Community managers are like diplomatic ambassadors on a mission to convey a company’s brand—the external voice—in an open, accessible, and positive light.
*Update 07/28/2012: Perhaps it’s this feeling of too much sharing and openness on the Net why so many companies still fear social media.
The inherent transparency offered by digital conversations means the contributions of community managers will likely become increasingly important as more and more companies and brands tie their identities to social engagements with people online.
But the relative newness of community management and the growing popularity of social networks as platforms for interacting with customers perhaps explains why a clear-cut definition doesn’t seem to really exist yet.
Exactly what a community manager’s job encompasses remains somewhat open to interpretation as social media continues to evolve.
In essence though, community managers are savvy communicators in the most ideal sense, influential in nurturing the bond between people, products and services —a rather slippery slope on the Net.
Back in 2007 Jeremiah Owyang published a great post entitled The Four Tenets of the Community Manager in which he briefly describes several core concepts of the community management role. These definitions remain relevant to this day.

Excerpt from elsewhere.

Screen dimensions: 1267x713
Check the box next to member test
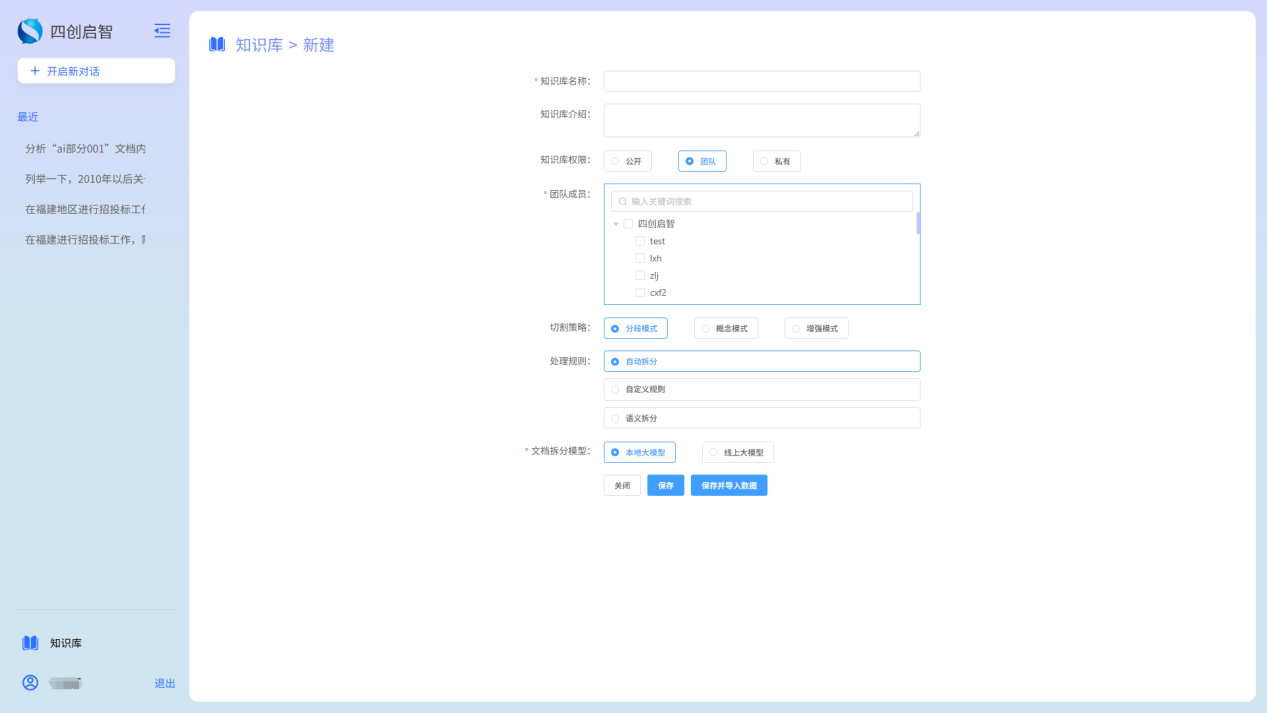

Interestingly we’ve seen a similar evolution occur over the past few years with the emergence of the UX field, specifically with regard to overlap among several disciplines including: art directors, visual designers, information architects, copywriters, and instructional designers. The common thread shared among these roles is to ensure the digital content is effective and appealing.
I imagine we’ll see a similar trajectory with community management as social media matures and a more clearly defined set of roles and responsibilities materialize.
While this evolution plays out it’s worth exploring some of the current parallels with more established fields, namely customer support. Christina Cacioppo makes an intriguing distinction between customer support and community management in terms of a cost (customer support) versus investment (community management) perspective.
Not surprisingly some people feel inclined to label community management as just a newer version of customer support (customer service 2.0, for the digital age). While I’m not going to delve deep into that debate I will say, at least from my perspective, one of the main differences is that customer support in the past and prior to the social Web generally wasn’t focused on proactively engaging consumers or necessarily nurturing relationships. Instead, customer service and support was primarily reactive in dealing with customer issues and complaints whereas community management could be seen more as a preventative measure.
September 2nd footnote:
OSL Marketing’s Jon Crowley and Jeremy Wright along with Dave Fleet of Edelman Canada will be spearheading a panel discussion at SXSW 2012 on community management. This should be a very interesting and informative session for anyone considering a career in digital marketing and social media strategy.